Обсуждение: Re: [19] Proposal: function markers to indicate collation/ctype sensitivity

Поиск

Список

Период

Сортировка

Re: [19] Proposal: function markers to indicate collation/ctype sensitivity

От

Peter Eisentraut

Дата:

05 июня 2025 г., 11:12:18

On 04.06.25 05:22, Jeff Davis wrote:
> This proposal would add that dependency information, and importantly,
> would be careful about which dependency entries are required for
> particular expressions and which are not.

> Introduce three new options when creating or altering a function,
> operator or index AM: COLLATE, CTYPE, or EQUALITY, representing the
> operations that the object is sensitive to.

Yes, this has been on my todo list since the day collations were added, 
but for a different reason:  We should be able to detect a failed 
collation derivation at parse time.  This is according to the SQL 
standard, and also because it's arguably a better user experience.  But 
we don't do that, so we have to check it at run time, which is what all 
these errmsg("could not determine which collation to use for string 
comparison") checks are for.

The reason we don't do it at parse time is that we don't have the 
information which functions care about collations, which is exactly what 
you are proposing here to add.

In my mind, I had this project listed under "procollate", but feel free 
to use a different name.  But I would consider making this one setting 
with multiple values instead of multiple boolean settings.

I don't mean to say that you should implement the parse-time collation 
derivation check as well, but we should design the catalog metadata so 
that that is possible.

Re: [19] Proposal: function markers to indicate collation/ctype sensitivity

От

Jeff Davis

Дата:

05 июня 2025 г., 22:56:19

On Thu, 2025-06-05 at 10:12 +0200, Peter Eisentraut wrote:
> The reason we don't do it at parse time is that we don't have the
> information which functions care about collations, which is exactly
> what
> you are proposing here to add.

Currently, we have:

   create table c(x text collate "C", y text collate "en_US");
   insert into c values ('x', 'y');
   select x < y from c; -- fails (runtime check)
   select x || y from c; -- succeeds

Surely, "<" would be marked as ordering-sensitive, and we could move
the error to parse-time.

But what about UDFs?

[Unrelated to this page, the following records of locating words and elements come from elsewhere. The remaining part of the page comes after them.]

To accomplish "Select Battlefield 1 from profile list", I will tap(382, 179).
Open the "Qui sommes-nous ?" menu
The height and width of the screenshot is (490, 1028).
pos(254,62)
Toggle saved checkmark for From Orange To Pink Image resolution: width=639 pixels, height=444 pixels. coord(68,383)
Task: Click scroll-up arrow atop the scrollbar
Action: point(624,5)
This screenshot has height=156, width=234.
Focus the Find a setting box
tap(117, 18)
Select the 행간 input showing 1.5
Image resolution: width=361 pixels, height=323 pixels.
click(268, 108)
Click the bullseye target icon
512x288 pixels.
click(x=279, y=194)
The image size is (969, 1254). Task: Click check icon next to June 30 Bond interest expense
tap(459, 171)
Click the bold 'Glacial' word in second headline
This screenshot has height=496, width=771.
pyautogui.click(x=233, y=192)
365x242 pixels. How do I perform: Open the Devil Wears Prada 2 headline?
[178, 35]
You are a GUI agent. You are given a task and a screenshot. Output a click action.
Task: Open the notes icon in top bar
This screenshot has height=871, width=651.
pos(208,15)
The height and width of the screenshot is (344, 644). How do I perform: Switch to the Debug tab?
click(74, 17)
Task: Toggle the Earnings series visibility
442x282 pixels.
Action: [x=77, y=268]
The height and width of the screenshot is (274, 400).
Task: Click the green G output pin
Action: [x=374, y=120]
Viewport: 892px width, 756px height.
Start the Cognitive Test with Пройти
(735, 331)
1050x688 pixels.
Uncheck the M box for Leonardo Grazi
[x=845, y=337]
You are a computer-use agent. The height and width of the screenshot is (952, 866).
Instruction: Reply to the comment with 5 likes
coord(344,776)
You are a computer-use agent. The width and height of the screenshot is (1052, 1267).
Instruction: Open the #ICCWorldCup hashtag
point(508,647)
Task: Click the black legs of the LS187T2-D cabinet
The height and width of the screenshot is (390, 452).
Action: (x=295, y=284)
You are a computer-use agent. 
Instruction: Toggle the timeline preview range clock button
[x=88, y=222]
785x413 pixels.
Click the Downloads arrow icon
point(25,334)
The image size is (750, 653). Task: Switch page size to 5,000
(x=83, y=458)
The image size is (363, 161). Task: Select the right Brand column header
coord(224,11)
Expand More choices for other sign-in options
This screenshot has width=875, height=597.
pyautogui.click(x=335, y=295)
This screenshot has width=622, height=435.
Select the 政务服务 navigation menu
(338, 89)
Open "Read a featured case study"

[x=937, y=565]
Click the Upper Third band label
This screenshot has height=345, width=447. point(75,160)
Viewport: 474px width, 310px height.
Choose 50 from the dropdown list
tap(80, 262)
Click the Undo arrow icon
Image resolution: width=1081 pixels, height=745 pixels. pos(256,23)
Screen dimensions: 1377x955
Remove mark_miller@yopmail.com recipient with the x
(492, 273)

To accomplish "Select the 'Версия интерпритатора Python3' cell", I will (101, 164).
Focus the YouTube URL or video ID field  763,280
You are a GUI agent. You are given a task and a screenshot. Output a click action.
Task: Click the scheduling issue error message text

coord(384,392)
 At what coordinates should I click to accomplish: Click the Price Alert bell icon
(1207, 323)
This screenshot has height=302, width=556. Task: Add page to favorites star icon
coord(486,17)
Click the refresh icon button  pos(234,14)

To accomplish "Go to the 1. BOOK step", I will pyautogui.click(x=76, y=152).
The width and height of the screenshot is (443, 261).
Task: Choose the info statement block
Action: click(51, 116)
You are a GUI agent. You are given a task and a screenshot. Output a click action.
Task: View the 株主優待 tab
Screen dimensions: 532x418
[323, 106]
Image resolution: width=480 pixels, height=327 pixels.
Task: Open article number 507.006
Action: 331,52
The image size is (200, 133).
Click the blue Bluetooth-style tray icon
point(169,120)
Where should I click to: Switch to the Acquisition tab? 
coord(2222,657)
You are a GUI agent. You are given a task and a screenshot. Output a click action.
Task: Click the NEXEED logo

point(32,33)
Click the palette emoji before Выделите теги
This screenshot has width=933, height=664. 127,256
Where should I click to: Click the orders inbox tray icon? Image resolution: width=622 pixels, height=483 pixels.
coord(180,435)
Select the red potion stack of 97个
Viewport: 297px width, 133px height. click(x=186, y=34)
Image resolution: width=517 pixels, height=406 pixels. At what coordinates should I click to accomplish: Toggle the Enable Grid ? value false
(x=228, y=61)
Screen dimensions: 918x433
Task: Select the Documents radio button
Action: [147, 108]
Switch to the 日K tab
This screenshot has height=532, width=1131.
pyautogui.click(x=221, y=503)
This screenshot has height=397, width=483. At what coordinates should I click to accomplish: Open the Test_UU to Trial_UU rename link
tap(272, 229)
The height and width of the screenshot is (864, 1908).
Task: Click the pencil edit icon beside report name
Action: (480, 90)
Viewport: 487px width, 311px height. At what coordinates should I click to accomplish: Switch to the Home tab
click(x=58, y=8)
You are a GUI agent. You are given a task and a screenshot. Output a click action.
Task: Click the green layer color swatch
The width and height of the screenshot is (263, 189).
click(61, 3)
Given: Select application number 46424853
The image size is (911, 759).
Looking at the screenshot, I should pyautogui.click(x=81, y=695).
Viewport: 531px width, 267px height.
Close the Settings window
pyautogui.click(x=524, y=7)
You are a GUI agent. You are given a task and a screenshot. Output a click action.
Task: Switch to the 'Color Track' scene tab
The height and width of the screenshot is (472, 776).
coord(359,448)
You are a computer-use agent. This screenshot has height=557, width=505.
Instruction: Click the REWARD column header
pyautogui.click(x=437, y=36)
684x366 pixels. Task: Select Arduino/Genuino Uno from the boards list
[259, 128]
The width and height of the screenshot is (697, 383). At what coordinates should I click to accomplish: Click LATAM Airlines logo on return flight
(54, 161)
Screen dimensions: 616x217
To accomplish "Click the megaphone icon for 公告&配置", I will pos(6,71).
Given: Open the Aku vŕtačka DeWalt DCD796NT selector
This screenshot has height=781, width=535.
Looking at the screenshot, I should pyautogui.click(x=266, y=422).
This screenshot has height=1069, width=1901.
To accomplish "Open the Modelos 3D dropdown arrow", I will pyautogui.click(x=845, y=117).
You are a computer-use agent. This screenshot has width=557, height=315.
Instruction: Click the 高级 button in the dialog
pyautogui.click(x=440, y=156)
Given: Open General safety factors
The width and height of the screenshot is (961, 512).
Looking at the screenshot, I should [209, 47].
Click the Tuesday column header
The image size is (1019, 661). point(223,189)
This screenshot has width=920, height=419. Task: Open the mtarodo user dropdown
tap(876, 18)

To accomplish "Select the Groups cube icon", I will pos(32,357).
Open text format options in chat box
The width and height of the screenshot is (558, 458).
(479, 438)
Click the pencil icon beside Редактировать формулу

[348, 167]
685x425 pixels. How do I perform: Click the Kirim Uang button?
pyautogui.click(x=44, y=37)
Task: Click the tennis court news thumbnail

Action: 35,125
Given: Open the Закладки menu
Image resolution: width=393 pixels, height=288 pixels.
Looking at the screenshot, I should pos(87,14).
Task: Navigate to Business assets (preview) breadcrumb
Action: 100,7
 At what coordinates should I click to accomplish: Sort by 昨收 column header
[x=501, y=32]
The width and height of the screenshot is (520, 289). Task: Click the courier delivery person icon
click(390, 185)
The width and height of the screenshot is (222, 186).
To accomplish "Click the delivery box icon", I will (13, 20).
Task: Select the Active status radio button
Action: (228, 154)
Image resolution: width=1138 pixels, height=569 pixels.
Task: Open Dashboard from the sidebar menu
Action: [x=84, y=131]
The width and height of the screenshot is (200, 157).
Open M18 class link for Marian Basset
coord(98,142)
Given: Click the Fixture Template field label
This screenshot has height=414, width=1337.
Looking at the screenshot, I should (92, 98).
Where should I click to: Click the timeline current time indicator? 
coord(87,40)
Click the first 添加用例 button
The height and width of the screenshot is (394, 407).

If we assume that all UDFs are ordering-sensitive
unless marked otherwise, then a user-defined version of "||" that
previously worked would now start failing, until they add the ordering-
insensitive mark.

We'd need some kind of migration path where we could retain the runtime
checks and disable the parse time checks until people have a chance to
add the right marks to their UDFs. Migration paths like that are not
great because they take several releases to work out, and we're never
quite sure when to finally remove the deprecated behavior.

If we make the opposite assumption, that none are ordering-sensitive
unless we mark them so, that would allow properly-marked functions to
fail at parse time, and the rest to fail at runtime. But this
assumption doesn't work as well for recording dependencies, because
we'd miss the dependencies for UDFs that aren't properly marked.

Thoughts?

Regards,
    Jeff Davis

Re: [19] Proposal: function markers to indicate collation/ctype sensitivity

От

Jeff Davis

Дата:

05 июня 2025 г., 23:47:22

On Thu, 2025-06-05 at 10:12 +0200, Peter Eisentraut wrote:
> But I would consider making this one setting
> with multiple values instead of multiple boolean settings.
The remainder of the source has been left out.